## DIRECTION
Copy every one of the rows below word for word, and leave the pictures out.

>> begin TASK INPUT

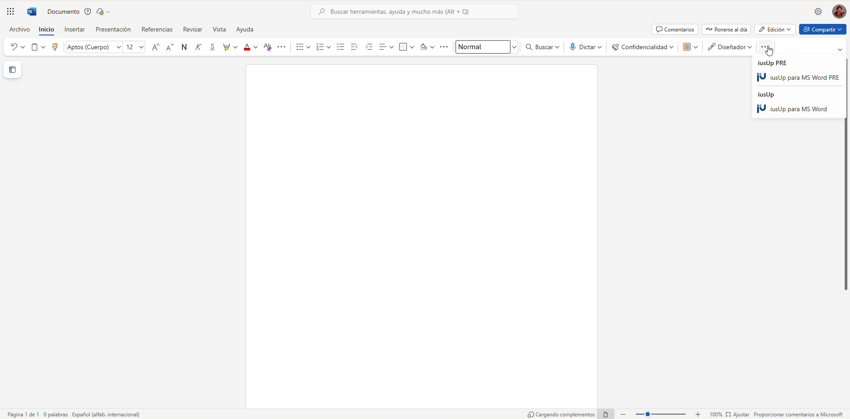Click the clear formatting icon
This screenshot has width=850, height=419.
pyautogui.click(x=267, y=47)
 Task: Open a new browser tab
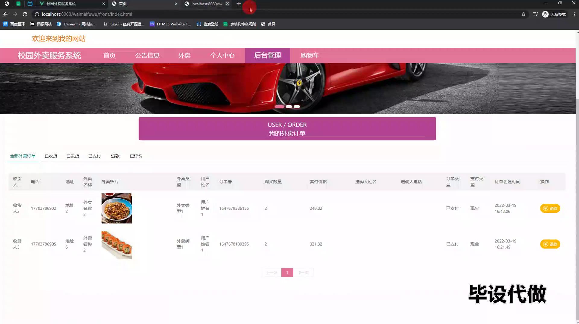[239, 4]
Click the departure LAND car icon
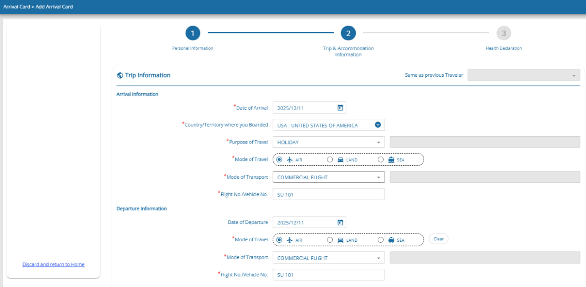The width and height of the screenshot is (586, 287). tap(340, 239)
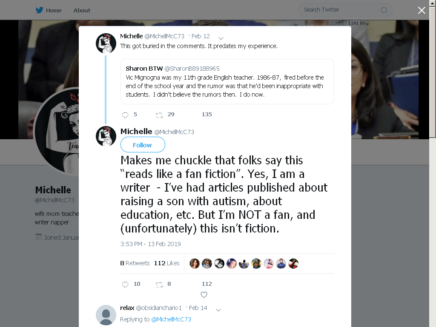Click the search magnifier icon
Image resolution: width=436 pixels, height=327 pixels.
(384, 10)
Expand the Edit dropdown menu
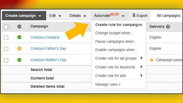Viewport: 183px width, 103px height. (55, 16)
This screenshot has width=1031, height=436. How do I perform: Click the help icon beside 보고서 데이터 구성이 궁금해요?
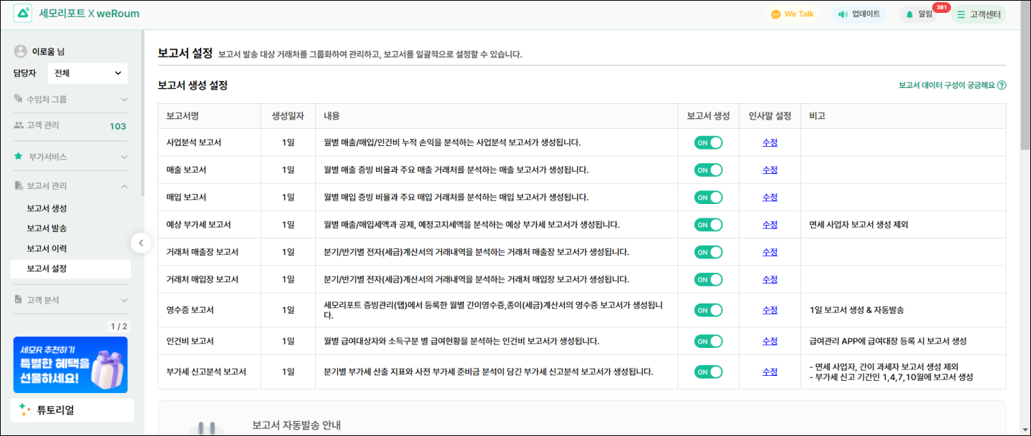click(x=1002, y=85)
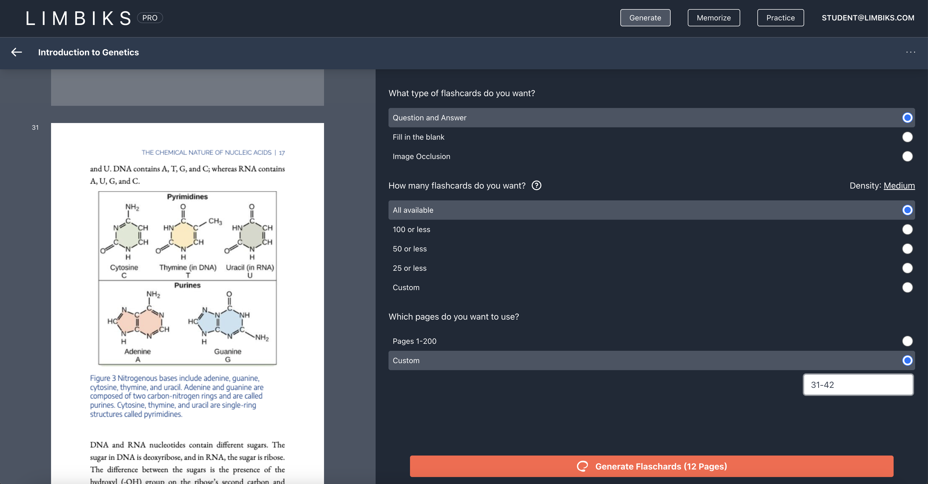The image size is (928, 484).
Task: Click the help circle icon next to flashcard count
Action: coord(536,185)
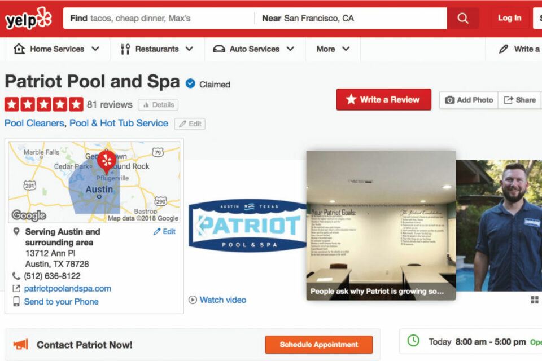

>> end TASK INPUT

## TASK RESULT
Click the clear formatting icon
This screenshot has width=850, height=419.
pyautogui.click(x=267, y=47)
 Task: Open a new browser tab
[239, 4]
Click the departure LAND car icon
The width and height of the screenshot is (586, 287). tap(340, 239)
Click the search magnifier icon
Image resolution: width=436 pixels, height=327 pixels.
(384, 10)
Expand the Edit dropdown menu
Viewport: 183px width, 103px height. (55, 16)
This screenshot has width=1031, height=436. How do I perform: Click the help icon beside 보고서 데이터 구성이 궁금해요?
click(x=1002, y=85)
The image size is (928, 484).
Task: Click the help circle icon next to flashcard count
Action: coord(536,185)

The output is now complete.